Giulio Tremonti



Rassegna Stampa

- La Stampa

L’economia non vabene. E i privati anche peggio

Gli anni ’90 sono stati, e sono ancora, un «triste decennio».

Gli anni ’90 sono stati, e sono ancora, un «triste decennio». Secondo l’onorevole D’Alema, si tratta di un decennio governato dalla sinistra. In specie, governato in continuità da Amato, Ciampi, Dini ed infine da lui. A parte la sbiancatura dalla «foto di gruppo» dell’onorevole Prodi (tecnica, questa, che si usava a Mosca negli Anni 30), per eliminare il rivale, il resto è vero. È vero e si vede. Un decennio è un tempo sufficientemente lungo per fare un bilancio.
L’Italia sta scivolando verso il basso sui due piani paralleli, della politica e dell’economia.
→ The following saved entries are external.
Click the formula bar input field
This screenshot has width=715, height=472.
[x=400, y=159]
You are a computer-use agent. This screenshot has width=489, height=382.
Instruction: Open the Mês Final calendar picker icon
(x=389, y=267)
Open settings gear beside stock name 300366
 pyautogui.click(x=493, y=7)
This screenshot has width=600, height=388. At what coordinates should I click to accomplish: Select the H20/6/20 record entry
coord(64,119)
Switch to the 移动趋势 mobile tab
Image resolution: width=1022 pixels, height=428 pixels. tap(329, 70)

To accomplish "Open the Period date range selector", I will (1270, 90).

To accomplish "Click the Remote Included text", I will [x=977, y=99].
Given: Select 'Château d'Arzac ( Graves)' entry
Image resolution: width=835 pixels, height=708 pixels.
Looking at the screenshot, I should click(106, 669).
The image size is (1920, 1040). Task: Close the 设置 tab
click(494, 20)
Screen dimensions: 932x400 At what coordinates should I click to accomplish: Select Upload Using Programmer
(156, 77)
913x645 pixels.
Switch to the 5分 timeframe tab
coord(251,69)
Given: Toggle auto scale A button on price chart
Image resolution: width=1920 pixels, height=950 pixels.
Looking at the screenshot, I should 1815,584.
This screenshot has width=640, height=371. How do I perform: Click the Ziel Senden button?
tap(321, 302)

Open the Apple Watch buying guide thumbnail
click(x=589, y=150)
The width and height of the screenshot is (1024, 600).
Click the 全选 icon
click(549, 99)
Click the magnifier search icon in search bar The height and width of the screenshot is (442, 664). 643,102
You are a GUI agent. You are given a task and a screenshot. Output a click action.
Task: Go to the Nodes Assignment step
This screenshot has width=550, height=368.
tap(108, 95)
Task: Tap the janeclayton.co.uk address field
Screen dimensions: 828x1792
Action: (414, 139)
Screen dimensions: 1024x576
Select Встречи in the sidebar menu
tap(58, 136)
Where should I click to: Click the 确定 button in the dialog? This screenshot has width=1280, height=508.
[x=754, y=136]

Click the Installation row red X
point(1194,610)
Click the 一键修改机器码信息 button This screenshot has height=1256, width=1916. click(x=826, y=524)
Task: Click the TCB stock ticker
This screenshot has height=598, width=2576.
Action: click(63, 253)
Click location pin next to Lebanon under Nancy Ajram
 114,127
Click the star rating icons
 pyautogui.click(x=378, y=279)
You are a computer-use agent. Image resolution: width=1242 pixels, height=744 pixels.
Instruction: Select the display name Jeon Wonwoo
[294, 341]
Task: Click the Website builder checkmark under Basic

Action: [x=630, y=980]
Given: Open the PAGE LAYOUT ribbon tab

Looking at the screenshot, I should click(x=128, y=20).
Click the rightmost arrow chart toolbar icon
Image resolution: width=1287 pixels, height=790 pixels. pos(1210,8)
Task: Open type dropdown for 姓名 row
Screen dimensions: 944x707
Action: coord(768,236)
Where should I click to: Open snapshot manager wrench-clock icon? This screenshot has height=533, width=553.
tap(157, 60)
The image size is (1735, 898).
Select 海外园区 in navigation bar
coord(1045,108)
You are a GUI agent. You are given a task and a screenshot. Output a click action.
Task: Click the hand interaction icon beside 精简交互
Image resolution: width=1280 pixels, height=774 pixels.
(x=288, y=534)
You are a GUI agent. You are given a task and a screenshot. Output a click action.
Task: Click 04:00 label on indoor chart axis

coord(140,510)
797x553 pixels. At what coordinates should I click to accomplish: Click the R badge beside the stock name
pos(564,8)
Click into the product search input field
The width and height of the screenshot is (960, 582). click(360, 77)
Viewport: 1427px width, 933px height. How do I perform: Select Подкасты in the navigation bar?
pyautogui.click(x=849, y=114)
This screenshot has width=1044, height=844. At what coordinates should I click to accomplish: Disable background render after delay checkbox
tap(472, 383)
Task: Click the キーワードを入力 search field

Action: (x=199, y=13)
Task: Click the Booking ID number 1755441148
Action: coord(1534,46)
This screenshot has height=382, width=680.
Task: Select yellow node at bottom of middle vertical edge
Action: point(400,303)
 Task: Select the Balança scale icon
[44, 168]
Politica ed economia si pongono su due piani paralleli, perché, dopo la fine del «romanticismo» (la cultura che ha nobilitato, ma anche insaguinato, il ‘900), con l’avvento del «consumismo», la politica tende sempre più ad avvicinarsi all’economia. E viceversa. Può piacere o no (a me non piace). Ma è così.
La politica italiana fa sempre più schifo. Soprattutto i «ribaltoni», le pratiche di palazzo che creano governi senza maggioranza e lasciano le maggioranze senga governo, hanno svilito e svuotano la politica. All’estero, l’astensionismo è fiducia tacita nella politica. In Italia è, all’opposto, schifo esplicito per la politica. Se non la secessione dall’Italia, è in corso, via secessione dal voto, la secessione dall’idea dell’Italia. Nel medio andare, la pagheremo tutti.
L’economia italiana non va bene. Vanno bene (forse) i conti pubblici. Non vanno bene i conti privati. È una differenza che non può durare. Infatti, se i conti privati non vanno bene, alla fine anche i conti pubblici non vanno bene. Molto della crisi economica italiana, che pare una crisi più «strutturale» che «congiunturale», dipende dalla politica fatta, più o meno, a partire dal 1992, per il cosiddetto «risanamento» dei conti pubblici.
La filosofia politica del Trattato di Maastricht, concentrata nel parametro-chiave del 3%, è: meno Stato, più privato. In Italia, è stato fatto l’opposto. La formula «tasse alte – tassi bassi» ha favorito lo Stato, tassatore e debitore. Ma ha penalizzato il privato, produttore, risparmiatore, consumatore.
Cominciamo dalle tasse. L’arte di tassare, secondo il ministro delle Finanze del Re Sole (che se ne intendeva), consiste nel prelevare dall’oca la maggior quantità di piume, con la minor quantità di strilli. La differenza, da allora, è che l’oca non solo può strillare, ma può anche volare via (oltre confine).
Va poi aggiunto che alle tasse normali si aggiungono le tasse occulte (per la verità, neanche tanto occulte), costituite da un eccesso di leggi e decreti, che aumentano i costi e vincolano l’economia, in nome di un’ideologia (di sinistra) secondo cui non abbiamo il diritto, ma addirittura il dovere legale di essere felici (a partire dalla normativa sui servizi igienici nei luoghi di lavoro).
Dall’altro lato, la discesa dei tassi di interesse (che, per la verità, si è verificata in tutto il mondo) è stata un vantaggio per lo Stato, ma uno svantaggio per tutti gli altri.
Per circa trenta anni, sui «bot» gli italiani hanno costruito la «pensioncina parallela» (l’altro Welfare State) e, nel durante, hanno finanziato una parte (considerevole) dei loro consumi. Ora, tassi di interessi nominali riconosciuti sul risparmio intorno al 3%, con un’inflazione doppia di quella europea (e probabilmente maggiore di quella che dice il governo, basta quardare le «bollette»), portano vicino a zero la remunerazione reale del risparmio. Così alterando «progetti di vita» personali ed abbattendo la domanda complessiva di servizi e beni di consumo (di qui, la crisi economica in atto nel Paese).
Il risanamento poteva essere fatto diversamente, combinando il rigore con lo sviluppo. Come, per esempio è stato fatto nel 1994, detassando linearmente e fortemente gli investimenti produttivi (non, come ora, imponendo alle imprese di fare il giro dell’oca). Allora come ora, sono i conti privati che devono essere messi a posto, passando dalla moneta all’economia, dalle tasse allo sviluppo.